Page excerpt =>
====

Taking 24 hours to write an essay is a tough thing to do, but if we can get through money trouble, relationship messes, and spending time with people who you dislike so much that you wish they actually did get into Cambridge, then we can get through exams.
The period of stress is coming to an end now. Whether you’re in your last year, going into the terrifying big wide world with nothing but a philosophy degree, or a fresher who cared too much about an exam which ultimately does not matter – the conclusion of the exam period is a welcome relief.
However, the grass isn’t always greener on the other side. As you sink further into the overdraft and you realise the people you live with are absolute weirdos, you might eventually see that locking yourself away for 24 hours was a blessing.
Neither being asked to “discuss”, nor will writing 2000 words on Beowulf at 2 am will prepare you for the mess that is the world. It’s apparently on fire, but it rains all the time. We are living in a pandemic, and you’ve got fresher’s flu again. Congratulations on your first in archaeology, but you are no Indiana Jones and Mcdonald’s is calling you.

====

Information shown =>

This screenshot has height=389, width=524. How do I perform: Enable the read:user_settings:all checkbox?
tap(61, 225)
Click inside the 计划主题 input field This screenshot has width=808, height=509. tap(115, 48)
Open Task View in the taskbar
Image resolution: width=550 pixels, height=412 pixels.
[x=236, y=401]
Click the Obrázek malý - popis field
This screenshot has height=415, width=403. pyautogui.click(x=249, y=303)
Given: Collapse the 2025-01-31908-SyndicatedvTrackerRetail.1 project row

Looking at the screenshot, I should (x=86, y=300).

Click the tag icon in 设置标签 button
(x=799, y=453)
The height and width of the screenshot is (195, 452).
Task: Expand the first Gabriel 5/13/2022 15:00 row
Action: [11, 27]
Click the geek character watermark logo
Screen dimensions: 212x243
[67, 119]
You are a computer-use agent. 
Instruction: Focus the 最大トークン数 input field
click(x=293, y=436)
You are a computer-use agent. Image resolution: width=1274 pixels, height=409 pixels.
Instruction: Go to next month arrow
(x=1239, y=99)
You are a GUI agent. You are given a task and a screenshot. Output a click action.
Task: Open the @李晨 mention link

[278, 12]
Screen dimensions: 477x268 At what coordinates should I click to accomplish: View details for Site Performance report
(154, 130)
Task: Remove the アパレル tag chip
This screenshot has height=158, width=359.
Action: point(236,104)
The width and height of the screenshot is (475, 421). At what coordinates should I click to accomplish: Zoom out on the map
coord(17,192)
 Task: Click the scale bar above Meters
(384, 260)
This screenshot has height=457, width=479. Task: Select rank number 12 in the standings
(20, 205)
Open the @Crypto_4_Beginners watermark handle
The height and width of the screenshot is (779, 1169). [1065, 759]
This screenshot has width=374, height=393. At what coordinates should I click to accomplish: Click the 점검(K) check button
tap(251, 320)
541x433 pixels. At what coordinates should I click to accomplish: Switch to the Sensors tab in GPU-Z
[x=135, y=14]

====

To do =>
Continue the piece about the end of the exam period, starting after its last sentence.

Result of this task =>
Hang on to the feeling of accomplishment for as long as possible. Although the gruelling exam period may have made you feel down, being dragged through the choppy sea of all-nighters and heinous spelling mistakes, finishing all your exams without giving up and researching successful university dropouts is a genuine achievement.
And it isn’t all doom and gloom! Jimmy’s is doing five shots of Jäger for £10 at the moment so you can forget all about this month in an economic fashion. The weather is getting better, meaning you can get burned by something other than an exam paper, and college sports fixtures are beginning in earnest, so you can lose something other than a healthy sleep schedule.
Exam blues may be replaced by post-exam blues and it may seem that nothing has changed, but it has. You left a large part of your soul with Turnitin.